A real advance in AI application to service lifecycle management would have to come, IMHO, from a combination of two factors.  First, we’d need to be able to substitute massive analytics for the subject matter expert.  Collecting data from the history of a given network, or in fact from all networks, might allow us to create the inputs about correct and incorrect operation, and the impacts of various restorative steps, that a knowledge engineer would need.  Second, we need an on-ramp to this more AI-centric state that’s not overly threatening.

What would be useful and incremental, perhaps, is what could be called the “Oh ****” state and an event of the same name.  The reception of the so-named event in any operating state causes a transition to the you-know-what state, where a process set designed to bring order out of presumptive chaos is launched.  That implies a designed-in capability of restoring the state of everything, perhaps by some form of by-domain redeployment.
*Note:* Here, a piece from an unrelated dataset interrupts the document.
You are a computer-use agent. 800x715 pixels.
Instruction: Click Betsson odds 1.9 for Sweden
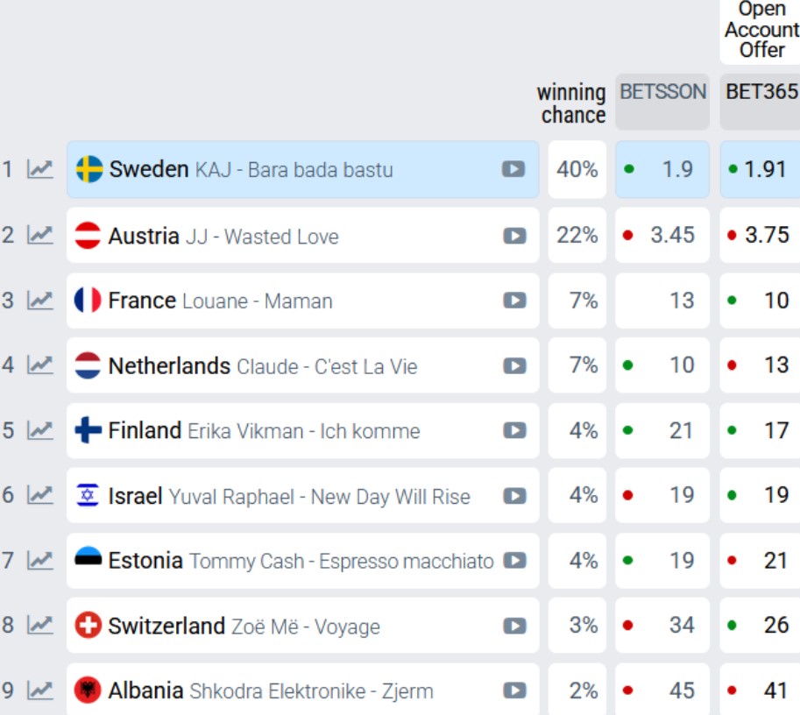pos(662,169)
There is an AI opportunity here, because it would be difficult for human operators to catalog the states of chaotic network infrastructure.  Analytics and AI principles could be used to match behavior patterns observed in the past with the way the situation developed and how it progressed.  This could then be used to decide what action to take.  In effect, AI becomes a backstop for policies, where policies simply haven’t, or can’t, be developed.

From there, of course, you could expand the scope.  Over time, NOC personnel and operations executives might become more comfortable with the idea of having their own rules of network state and lifecycle management supplanted by machine decisions.  If the automated processes can prove themselves where humans can’t go, it’s much easier to commission them to perform routine tasks.  People, having experience with AI operating where policies can’t easily be formulated, will eventually allow AI to formulate policies in an ever-broader way.

This isn’t going to be an overnight process, though.  AI still has to work from some base of knowledge, and just gathering data isn’t going to deliver everything it needs.  Even a long historical data timeline isn’t the full answer; networks rarely operate with unchanged infrastructure for even a year.  We’ll need to examine the question of how to gather and analyze information on network conditions to get the most of AI, and we’ll probably need humans to set policies for a long time to come.